A second storage pool was leaking highly radioactive water at the crisis-stricken Fukushima Dai-chi nuclear plant on April 7, operator Tepco said.
About 120 tonnes of radioactive water breached the inner lining of one underground storage pool on April 5, with concerns that some may have leaked into the soil.
Tepco is moving the remaining 13,000 tonnes of water in that tank to other pools, but said the April 7 leak was not large enough to warrant doing the same.
The leaks will pile more pressure on Tepco, which already is already red-faced over a string of power cuts at Fukushima.
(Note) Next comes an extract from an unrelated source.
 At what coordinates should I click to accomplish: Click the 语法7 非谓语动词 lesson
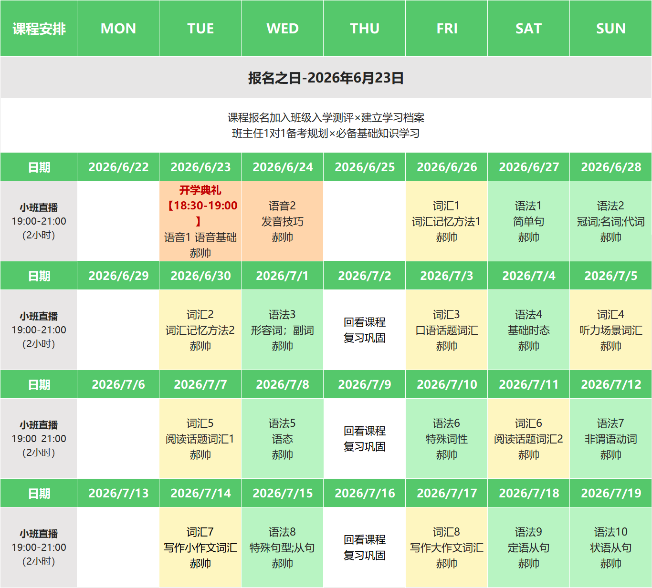610,439
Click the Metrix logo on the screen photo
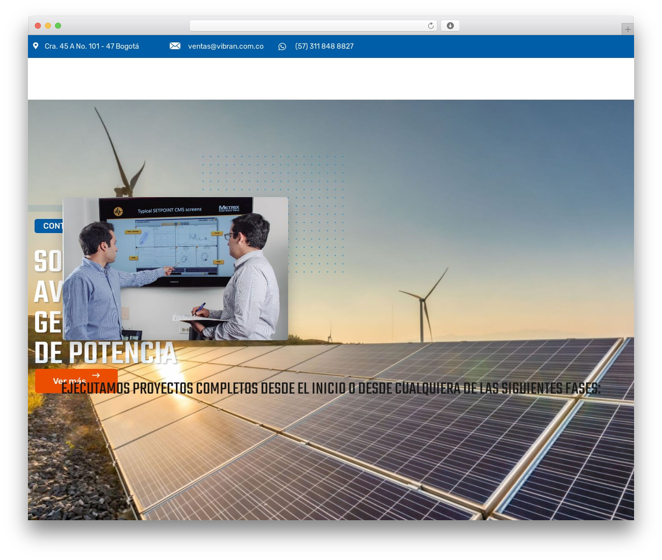 229,208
There was a two-hour power cut on April 5 at one of the storage pools for spent fuel rods.
The company claims it takes two weeks for an outage to become dangerous, but if the water runs dry the fuel rods will spew out huge amounts of radiation.
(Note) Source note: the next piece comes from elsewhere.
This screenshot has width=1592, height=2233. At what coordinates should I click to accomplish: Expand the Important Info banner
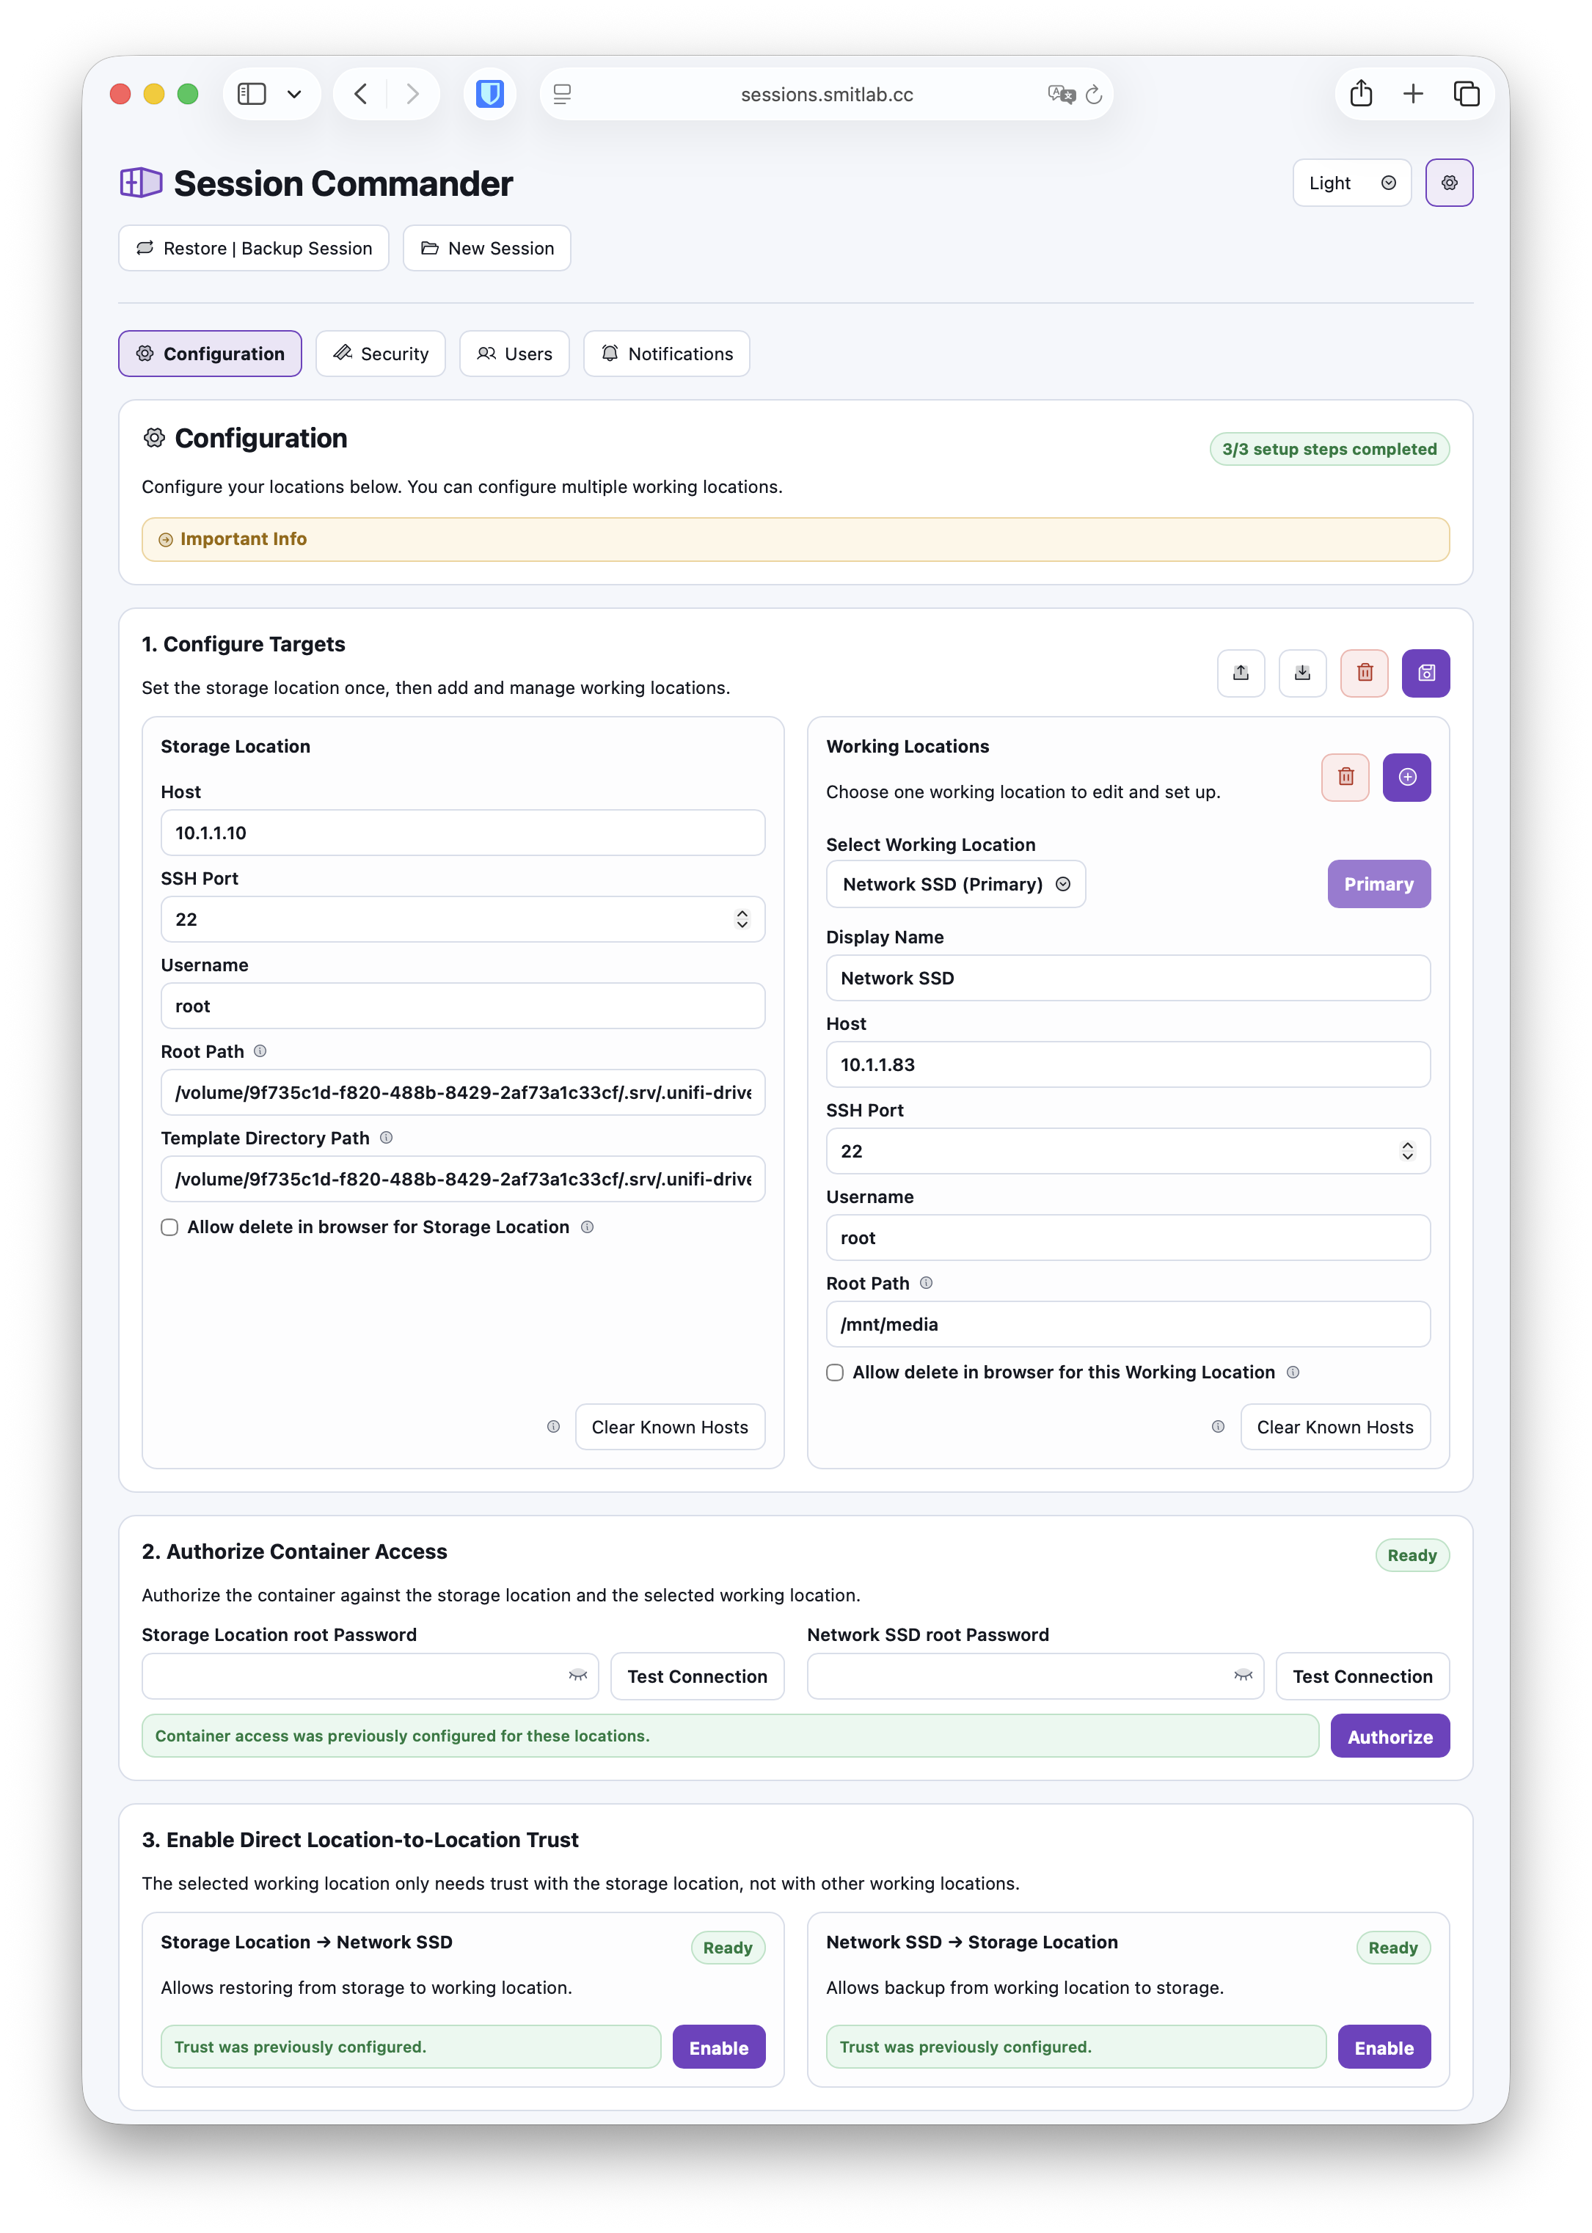243,539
The outage followed a much longer blackout last month caused by a rat crawling across a control terminal kept in the back of a truck outside.
The company announced just days before the latest leaks that its president, executive vice-president and managing executive officer would all have 5% of their April pay packets docked over their poor handling of the outage.
Tepco spokesperson Masayuki Ono said the leaks were not only an immediate environmental problem but threatened the tight water-management situation.
Tepco has been forced to build hundreds of temporary storage tanks. Ono said the company hoped to release the water into the ocean but would not do so without public acceptance.
An earthquake and tsunami triggered multiple meltdowns at Fukushima in March 2011, forcing the evacuation of about 160,000 people who still do not know if and when they will be allowed to return home.